## 抜粋文
◆ ◆ ◆
もともとはマドリードに長期間滞在していました。ヒコンという北部の地域にも長くいましたし…あとはホセと共に過ごしたサン・セバスティアン。個人的にはパンプローナも好きですし、うーん…全部好きですね(笑) 旅行に行くとその地域に居座るように過ごすんです。1ヶ月ぐらいはその町の食材や料理、調理テクニックを勉強したりしながら時間を送ります。

 

ホセさんとの出会いも気になります。お聞かせいただけますか?

あ…私がスペインで料理とは関係ない仕事をしている時に、通訳や翻訳の仕事をしていたんです。

 

もともと料理をされていたわけではないんですね?

そういうわけではなく料理の傍ら、通訳や翻訳などの他の仕事が入るとやっていたという感じです。ですが料理を専攻してたわけではなく、大学では全然違うことを学びました。料理経験は、レストランを経営していたことがあったのでその時に身につけました。今みたいに本格的ではなく、趣味のような感じでした。ともかくホセとは通訳や翻訳の仕事でスペインに長期滞在していた頃に、マドリードのバーで偶然出会いました。
◆ ◆ ◆
## 与えられた情報
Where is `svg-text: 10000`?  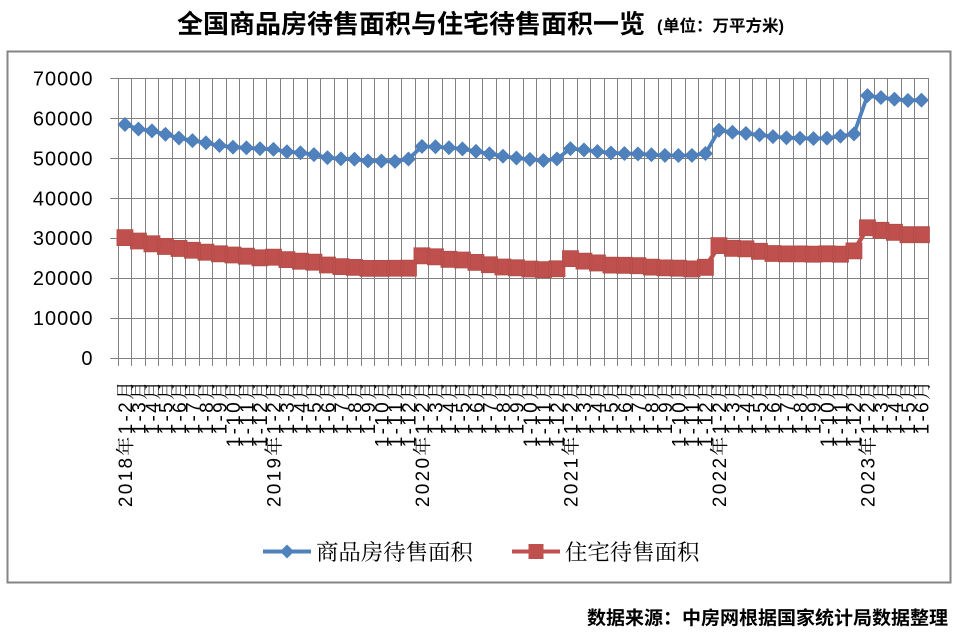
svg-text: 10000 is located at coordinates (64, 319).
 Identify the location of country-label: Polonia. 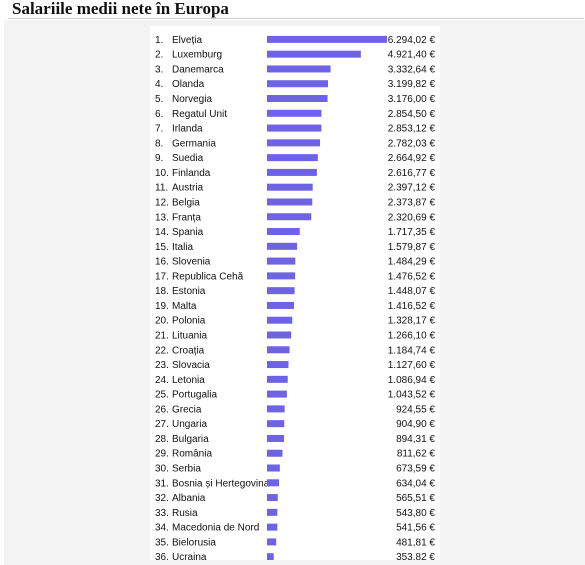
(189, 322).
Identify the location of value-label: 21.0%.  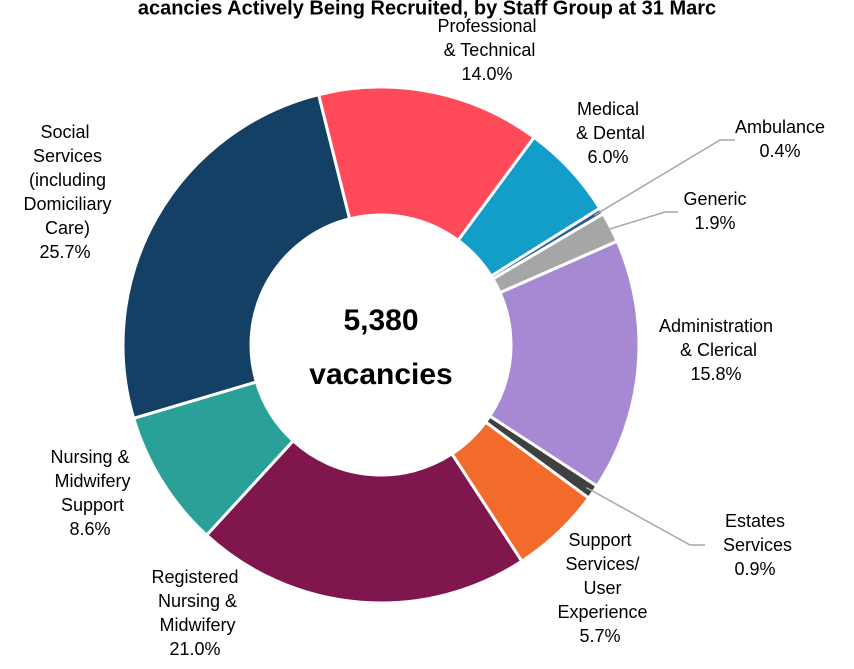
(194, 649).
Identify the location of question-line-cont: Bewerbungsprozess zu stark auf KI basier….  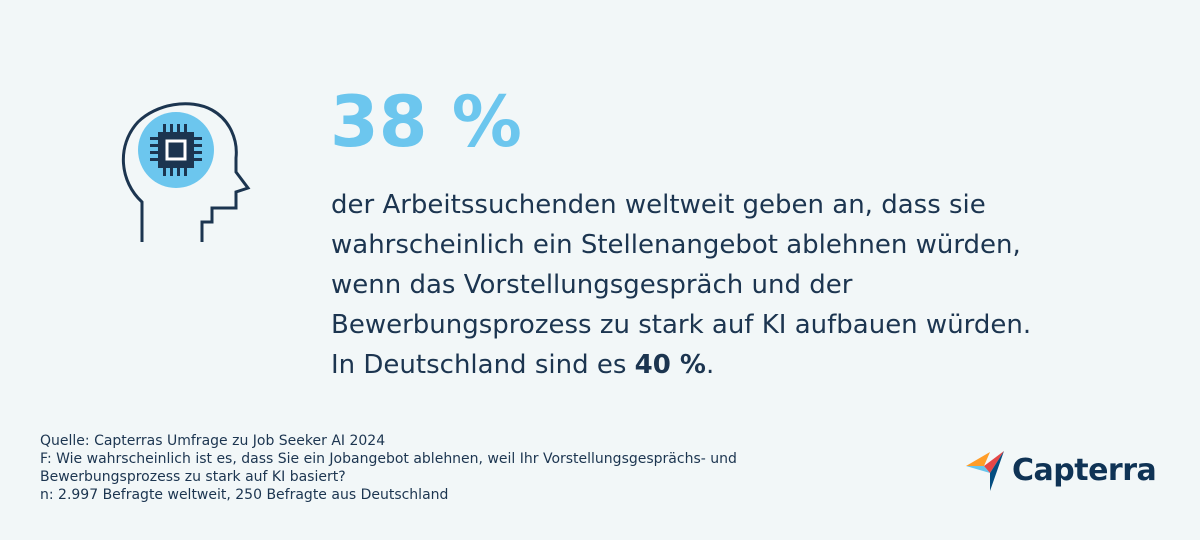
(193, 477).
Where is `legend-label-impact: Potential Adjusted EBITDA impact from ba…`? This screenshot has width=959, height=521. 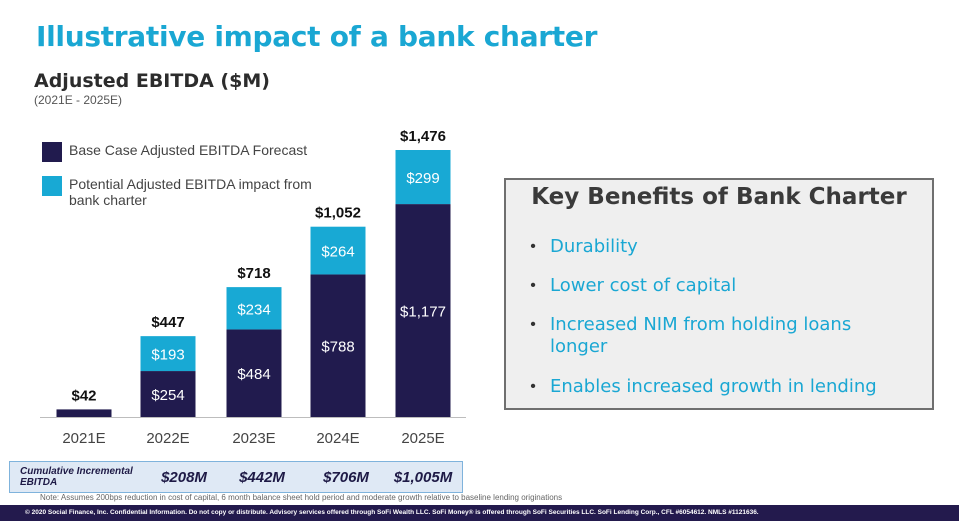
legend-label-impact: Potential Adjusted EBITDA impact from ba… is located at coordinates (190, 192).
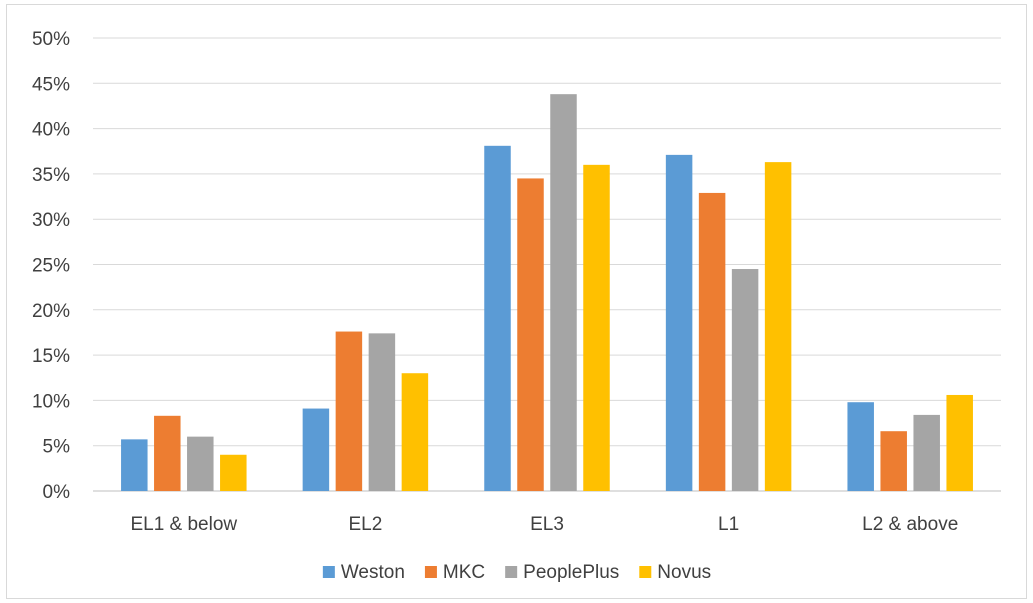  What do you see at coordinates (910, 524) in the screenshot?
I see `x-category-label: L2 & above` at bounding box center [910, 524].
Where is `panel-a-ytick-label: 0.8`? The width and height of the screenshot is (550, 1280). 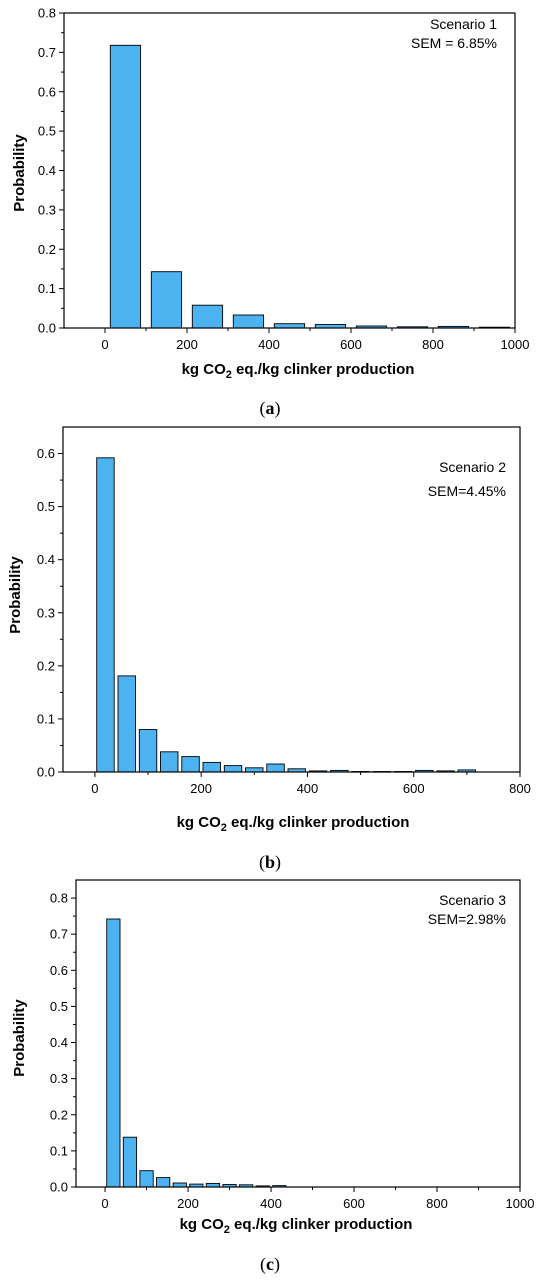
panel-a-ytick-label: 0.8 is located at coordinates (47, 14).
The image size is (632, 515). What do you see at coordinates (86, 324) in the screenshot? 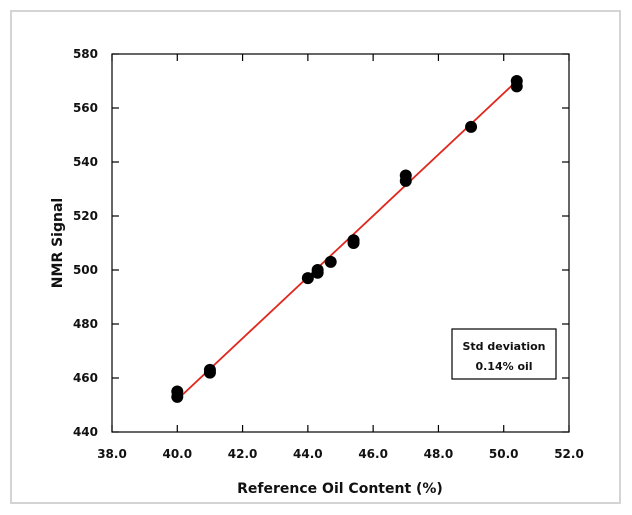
◆ ◆ ◆
## 課題
抜粋文のうち、「もともと料理をされていたわけではないんですね?」から始まって「ドのバーで偶然出会いました。」まで続く部分を、一字一句そのまま書き写してください。 ここでは記録は使いません。

## 解答
もともと料理をされていたわけではないんですね?

そういうわけではなく料理の傍ら、通訳や翻訳などの他の仕事が入るとやっていたという感じです。ですが料理を専攻してたわけではなく、大学では全然違うことを学びました。料理経験は、レストランを経営していたことがあったのでその時に身につけました。今みたいに本格的ではなく、趣味のような感じでした。ともかくホセとは通訳や翻訳の仕事でスペインに長期滞在していた頃に、マドリードのバーで偶然出会いました。